The client has just returned from having a cast placed on the right forearm and is found putting a lead pencil in the cast to 'reach the itch.' What is the nurse's priority action?
- A. Offer the client a straw to reach the itch instead of a lead pencil
- B. Perform a peripheral neurovascular check of the casted extremity
- C. Pour a generous amount of baby powder or corn starch in the cast to reach the itch
- D. Review appropriate itch relief technique using the cool setting of a hair dryer
Correct Answer: D
Rationale: Using a hair dryer on a cool setting is a safe and effective way to relieve itching without risking skin damage or cast integrity, unlike inserting objects or powders.
Vital signs
Temperature 98.2 F (36.7 C)
Blood pressure 108/72 mm Hg
Heart rate 62/min
Respirations 16/min
SpO2 96% on room air
A client who developed heart failure after a myocardial infarction is scheduled to be discharged this afternoon. Based on the discharge data, the nurse plans to reinforce which home care instructions? Select all that apply.

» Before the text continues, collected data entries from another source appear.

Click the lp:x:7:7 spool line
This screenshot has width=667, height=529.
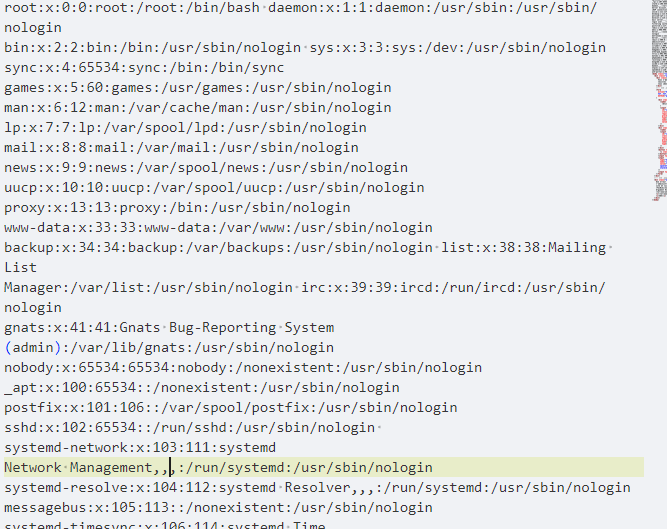185,128
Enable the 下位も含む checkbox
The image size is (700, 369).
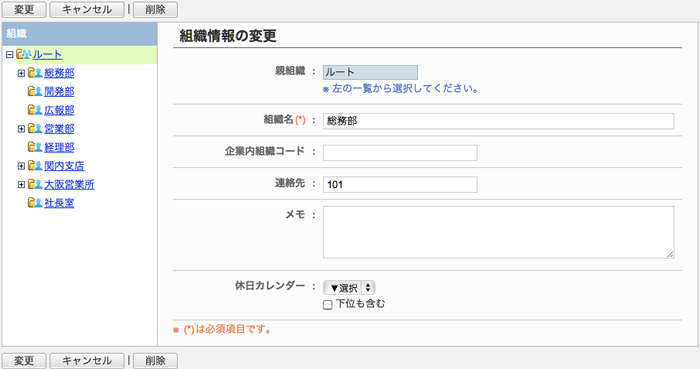coord(328,305)
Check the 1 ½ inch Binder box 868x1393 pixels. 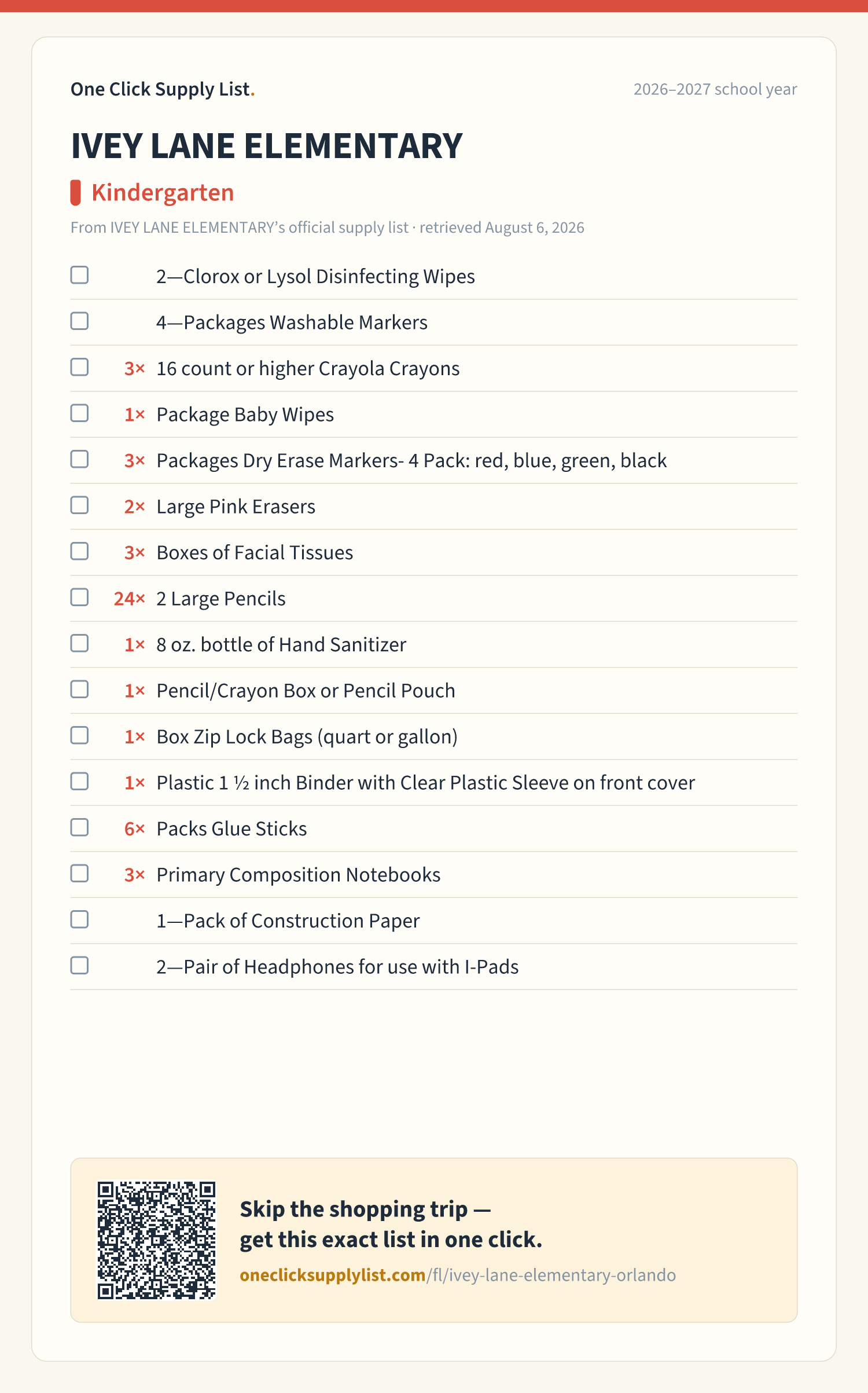tap(79, 782)
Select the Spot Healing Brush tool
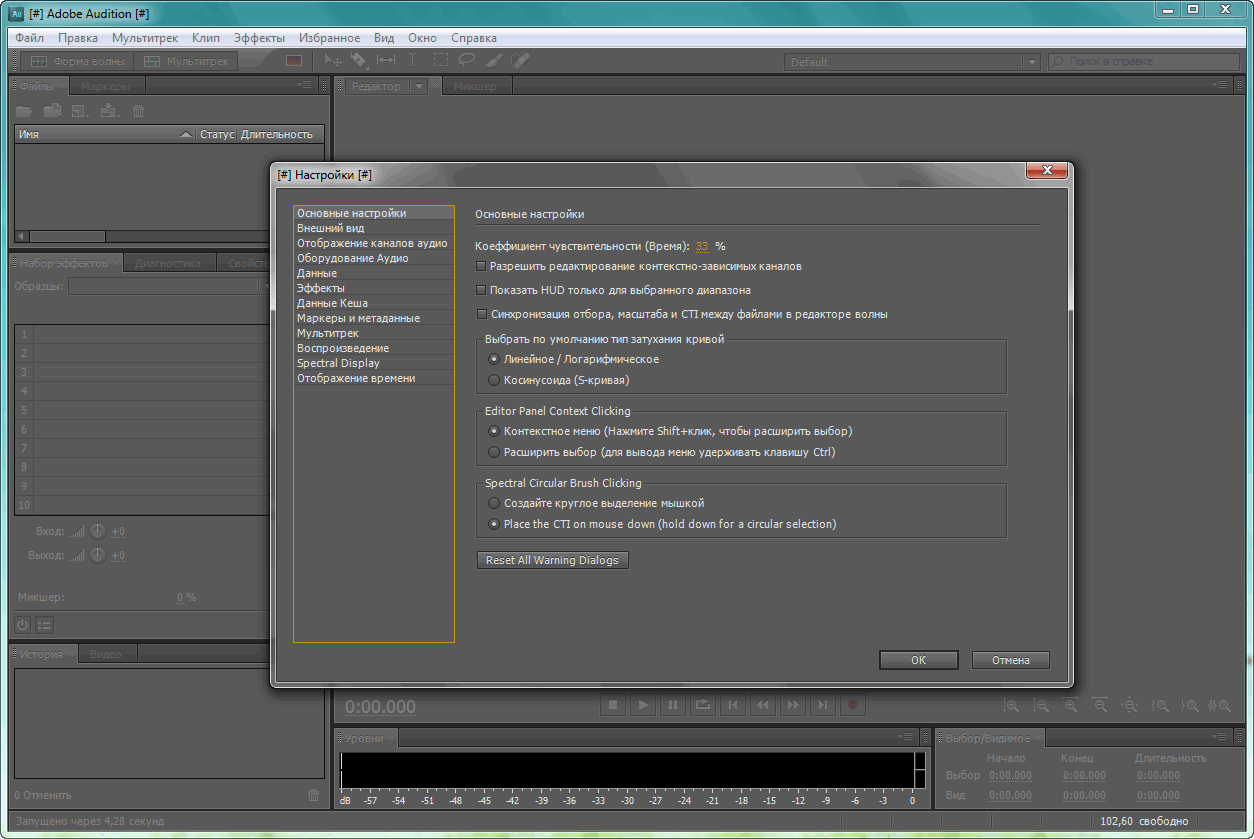This screenshot has width=1254, height=839. [519, 60]
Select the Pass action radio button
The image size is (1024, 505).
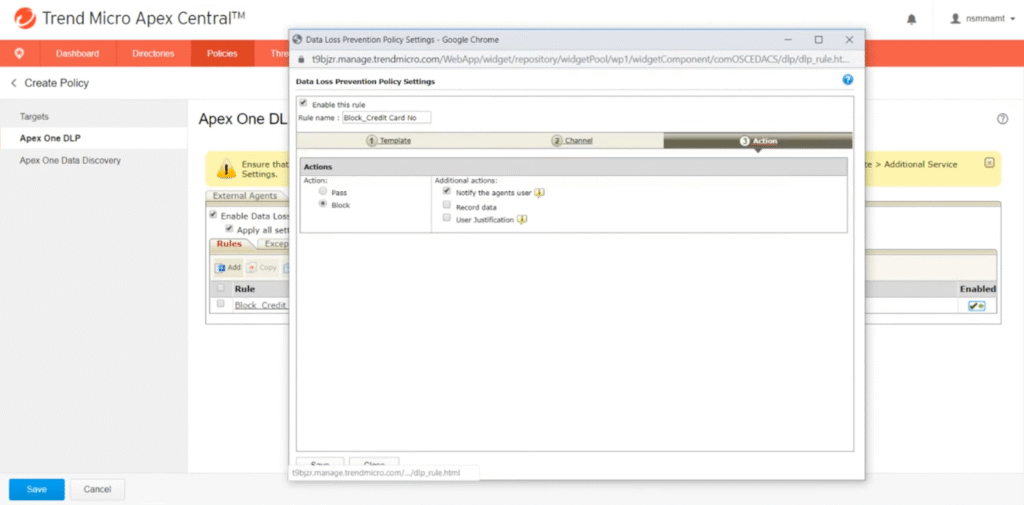coord(322,190)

- A. How to take own pulse
- B. Monitoring daily weight
- C. Need for monthly International Normalized Ratio testing
- D. Need to increase foods high in potassium
- E. Reduction of sodium in diet
- F. Use of home oxygen
Correct Answer: A,B,E
Rationale: Taking pulse (A), monitoring weight (B), and reducing sodium (E) help manage heart failure by tracking symptoms, detecting fluid retention, and preventing exacerbation.
The nurse is caring for a client with liver cirrhosis. Which of the following assessment findings would warrant immediate follow up?
- A. Black, tarry stool
- B. Bright red-streaked stool
- C. Light gray clay-colored stool
- D. Small, dry, rocky stool
Correct Answer: A
Rationale: Black, tarry stool (melena) indicates upper gastrointestinal bleeding, a serious complication in cirrhosis due to portal hypertension or varices, requiring immediate intervention.
The nurse cares for a child with bed bug bites. Which parent statement indicates that further teaching is required?
- A. I need to have the entire house treated by pest control to ensure the bed bugs are gone.
- B. I should concentrate on alleviating scratching as it can cause further complications.
- C. My other family members and pets are at risk of bed bug bites.
- D. This must have happened because I did not wash the bed sheets this week.
Correct Answer: D
Rationale: Bed bug infestations are not caused by unwashed sheets but by exposure to infested environments. This misconception indicates a need for further teaching about bed bug transmission and prevention.